Long story short, training requires intensive device-to-device communication. Distributed training is possible in theory but so inefficient that it's not worth it. Here is a new paper that looks to be the most promising approach yet: https://arxiv.org/abs/2301.11913
That's brilliant, I would love to spare compute cycles and network on my devices for this if there's an open source LLM on the other side that I can use in my own projects, or commercially.
Doesn't feel like there's much competition for ChatGPT at this point otherwise, which can't be good.
On the generative image side of the equation, you can do the same thing with Stable Diffusion[1], thanks to a handy open source distributed computing project called Stable Horde[2].
LAION has started using Stable Horde for aesthetics training to back feed into and improve their datasets for future models[3].
I think one can foresee the same thing eventually happening with LLMs.
Full disclosure: I made ArtBot, which is referenced in both the PC World article and the LAION blog post.
> Doesn't feel like there's much competition for ChatGPT at this point otherwise, which can't be good.
Facebook open sourced their LLM, called OPT [1]. There's not much else, and OPT isn't exactly easy to run (requires like 8 GPUs).
I'm not an expect, so I don't know why some models, like the graphics generation we've seen, are able to fit on phones, while LLM require $500k worth of GPUs to run.
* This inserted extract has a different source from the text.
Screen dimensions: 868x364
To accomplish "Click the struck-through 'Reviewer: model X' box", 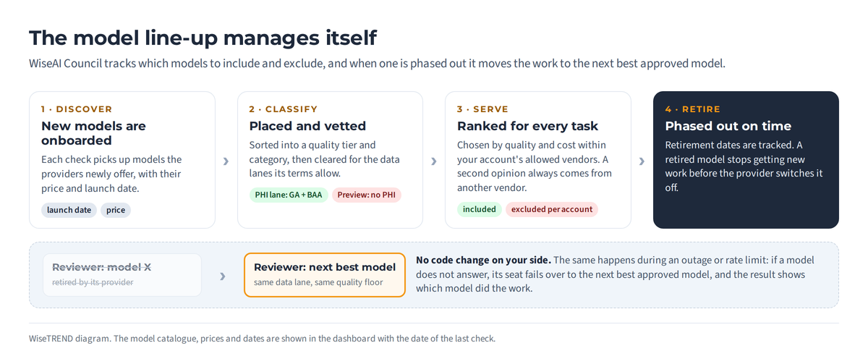I will (122, 274).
Hopefully this is the first step to changing that.
I've seen Petals mentioned several times before and I don't think it's the same thing. Correct me if I'm wrong, but it seems Petals is for running distributed inference and fine-tuning of an existing model. What the above poster and I really want to see is distributed training of a new model across a network.
Much like I was able to choose to donate CPU cycles to a wide variety of BOINC-based projects, I want to be able to donate GPU cycles to anyone with a crazy idea for a new ML model - text, image, finance, audio, etc.
The labelled data seems more of a blocker than anything else. As far as I'm aware, the actually NN running the models are relatively simple, it's the human labor involved in gathering, cleaning, and labeling data for training that is the most resource intensive.
The data is valuable yes, but training a model still requires millions of dollars worth of compute. That's a perfect cost to distribute among volunteers if it could be done.
Another idea is to dedicate cpu cycles to something else that is easier to distribute, and then use the proceeds for massive amounts of gpu for academic use.